Frequently Asked Questions

The Pre-Flight Check
Last Updated 2 years ago

The pre-flight check is an essential step that cannot be overlooked, it is crucial in ensuring a safe and successful flight. Because of its importance, it's good to get in the habit of doing the pre-flight check before a flight.

The Flight Plan

Get familiarized with the surroundings in your flight area prior to commencing the pre-flight check. Be sure to be aware of any people, obstacles and other objects. It's definitely nice to have a general flight plan to be ready for any unexpected events or problems. Being able to handle these issues (if they do occur) in a safe and effective way can prevent any unwanted incidents. You are in a much safer state when you are familiar with your surroundings and prepared for any unexpected events.

The Checklist

Before Start-up and Aircraft Condition

Before turning anything on, carefully observe the entire airframe inside and out to confirm its flight-worthiness.

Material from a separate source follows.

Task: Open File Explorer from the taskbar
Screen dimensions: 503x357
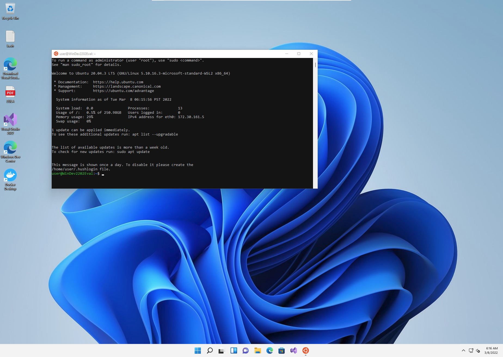Action: (x=257, y=350)
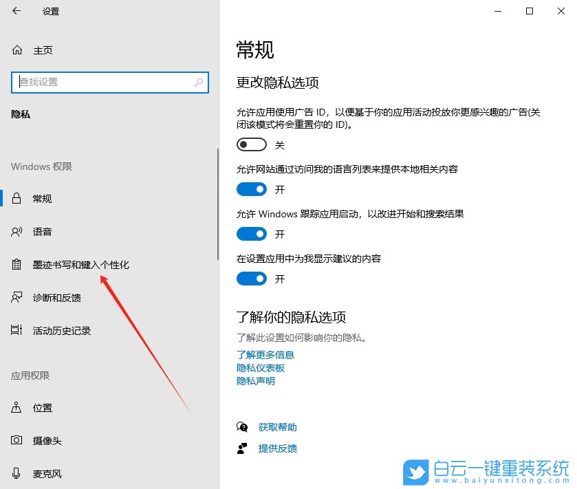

This check extends to the control surfaces by ensuring they are intact, tightening any screws/bolts (if they are loose), securing any internal components such as the receiver and confirming the overall condition of the airframe as acceptable for flight. It is suggested to cancel the flight if any major surfaces are severely damaged, if punctures are found throughout the airframe or if any other issues are spotted until they are properly resolved. Neglecting these alarming signs will result in a dangerous and catastrophic flight.

The Power Plant

This step depends on whether you have a standard propeller model or a high-speed EDF jet. Remember, this is all done prior to the start-up when everything is completely off. If you have standard propeller model, make sure the propeller is tightly secured and not damaged. If a spinner is available for the model, make sure it is also secured and undamaged because it is also an important component. For an EDF jet, it is best to check the intake and exhaust section of the model for any debris, wires, or other foreign objects. Make sure the impeller is clear of such objects as it could be a big problem when power is applied.

Battery and Start-up

Prior to starting up your model be sure to have a battery ready. Remember to check the battery for a full charge prior to using it. When the model is ready to be powered on, be sure to have it secured with the propeller facing away from you. Proceed with the proper start up procedure (refer to the radio system's instruction manual for details on a proper start up). For 2.4GHz radio systems, it is common to turn on the radio system first with the throttle stick to the bottom (0%) and then the model afterwards.

Control Surfaces

Make an all-around observation of your aircraft with a focus on the control surfaces and their respective condition. With your transmitter, check to ensure all the control surfaces are responding correctly. If they are reversed, be sure to go through all the necessary steps to ensure they are corrected. If you are not sure of what to do with reversed surfaces, read our 'What can I do if my control surfaces are reversed?' guide in our 'Technical Support and Setup' knowledgebase. Also, make sure all control surfaces are either flush with their surrounding areas or trimmed/adjusted to complete a safe flight. 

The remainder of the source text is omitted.